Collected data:

##########

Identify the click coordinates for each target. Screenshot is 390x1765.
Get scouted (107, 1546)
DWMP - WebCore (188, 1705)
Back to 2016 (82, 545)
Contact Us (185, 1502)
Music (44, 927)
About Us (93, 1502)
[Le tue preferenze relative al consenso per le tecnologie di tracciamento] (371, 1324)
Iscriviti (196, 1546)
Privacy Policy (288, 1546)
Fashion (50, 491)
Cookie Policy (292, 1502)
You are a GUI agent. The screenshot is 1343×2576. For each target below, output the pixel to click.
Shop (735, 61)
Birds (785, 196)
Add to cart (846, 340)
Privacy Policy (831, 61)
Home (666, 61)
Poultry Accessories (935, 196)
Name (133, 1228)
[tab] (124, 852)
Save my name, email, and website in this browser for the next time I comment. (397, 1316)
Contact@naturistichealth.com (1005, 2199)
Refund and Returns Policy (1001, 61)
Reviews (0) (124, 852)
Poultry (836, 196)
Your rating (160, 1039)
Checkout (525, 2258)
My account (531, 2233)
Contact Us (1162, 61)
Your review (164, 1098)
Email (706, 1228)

##########

What you need to do :: Only one stretch of the entries above is wanted: the lines from the one containing "Contact Us (185, 1502)" through the one containing "[tab] (124, 852)". Please reproduce it exactly.

Reply ::
Contact Us (185, 1502)
Music (44, 927)
About Us (93, 1502)
[Le tue preferenze relative al consenso per le tecnologie di tracciamento] (371, 1324)
Iscriviti (196, 1546)
Privacy Policy (288, 1546)
Fashion (50, 491)
Cookie Policy (292, 1502)
You are a GUI agent. The screenshot is 1343×2576. For each target below, output the pixel to click.
Shop (735, 61)
Birds (785, 196)
Add to cart (846, 340)
Privacy Policy (831, 61)
Home (666, 61)
Poultry Accessories (935, 196)
Name (133, 1228)
[tab] (124, 852)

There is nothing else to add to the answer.